A Summer Reading Forecast
One can be assured of very few things these days. But I will hazard three certainties for the next three months. Tomatoes will ripen. People will think about sex. And articles about how no one reads anymore will be published.
The "death of reading" march goes across our browsers, but in the publishing world, books still needs to be sold. Hence Book Expo America, the yearly meet-and-greet in the cavernous New York City Javitz convention center. The past two years of BEA were deemed "grim," as publishers worried about the internet and declining sales. But this year, the consensus seemed to be that things are "not as bad as we feared." In these recessed times, that counts for something.
I attended BEA for the first time and with great enthusiasm, but, as always when I am surrounded by thousands of strangers, I found myself seeking quiet corners to read instead of packed author breakfasts starring Barbra Streisand. From the aisles upon aisles of publishers, I gleaned certain things. Among them:
1. People are still reading. And they bucking every prognostication by choosing to read really, really long books. The buzziest book of BEA-the book advertised on the badges we all wore around our necks, in fact-is Justin Cronin's The Passage. The novel features vampires, a post-apocalyptic America, some secret government conspiracy, and viruses. It is just shy of 800 pages and pre-publication word is that it delights all the brows: high, middle, and low. We will probably all be pretty tired of The Passage by August (and certainly by the time the Ridley Scott movie comes out). And yet I feel certain that many of us will lose at least a few days inside Cronin's universe; this one will be a hit.
2. Literary novels continue to have both buzz and cache. Leading the pack is Julia Orringer's The Invisible Bridge. In a Los Angeles Times review of the book, Tim Rutten writes, "If you're still looking for a ‘big' novel to carry into the summer holidays-one in which you can lose yourself without the guilty suspicion that you're slumming-then Julie Orringer's "The Invisible Bridge" is the book you want. " Orringer's novel about Hungarian Jews during World War II will not only be great, it will also class up your beach towel.
3. It can be hard to find the independents. Where do you get the lowdown on that quirky book you know you would love, if only you knew about it? Not at Expo. Thanks, then, for TheRumpus.net, a lively literary webmagazine, has rolled out a new book club that offers a monthly selection of great lesser-touted titles and a chance to talk about the books with like-minded folks.
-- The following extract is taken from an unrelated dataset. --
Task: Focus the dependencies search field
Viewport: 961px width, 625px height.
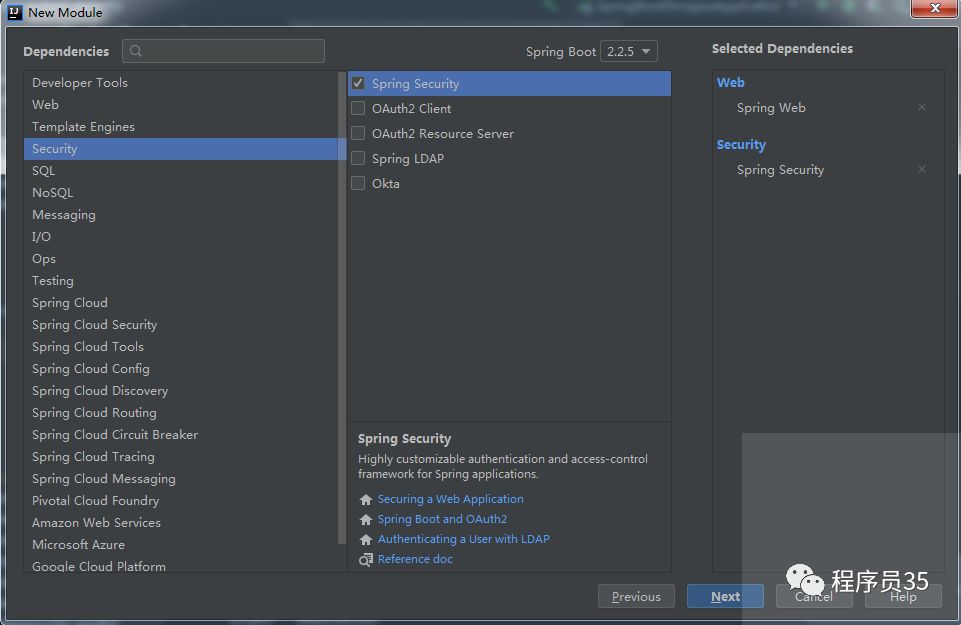Action: 223,51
4. The book form is still unwieldly for many types of writing. Poems need not be bound into the slim volumes they are now, and when it comes to short stories, why do we need 10? One great short story could stand on its own on, say, your iPhone. Long-form journalism needs venues other than the disposal daily news or the deathly-for-sales anthology. Until we invent the best delivery vehicle for these not-really-booky types of writing, though, paper between two covers will have to do. I am excited about The Fiddler In The Subway: The Story of the World-Class Violinist Who Played for Handouts…And Other Virtuoso Performances by America's Foremost Feature Writer by Gene Weingarten. Wiengarten is a brilliant feature writer for the Washington Post, and the title story, about the famous violinist Joshua Bell playing in the DC Metro, is rapidly becoming a classic of narrative non-fiction.
5. We are publishing way, way too many books. At BEA I felt this viscerally for the first time something I have suspected for awhile. We could pulp a few hundred thousand without losing any of our lively book culture. I would love to attend another BEA that advertises itself as featuring "the fewest books ever!"
So there you have it. In the meantime, let those "no one reads anymore" articles keep popping up on my search engine. I can handle them. Because for this summer at least, I will also have tomatoes to eat, sex to think about and great books to read.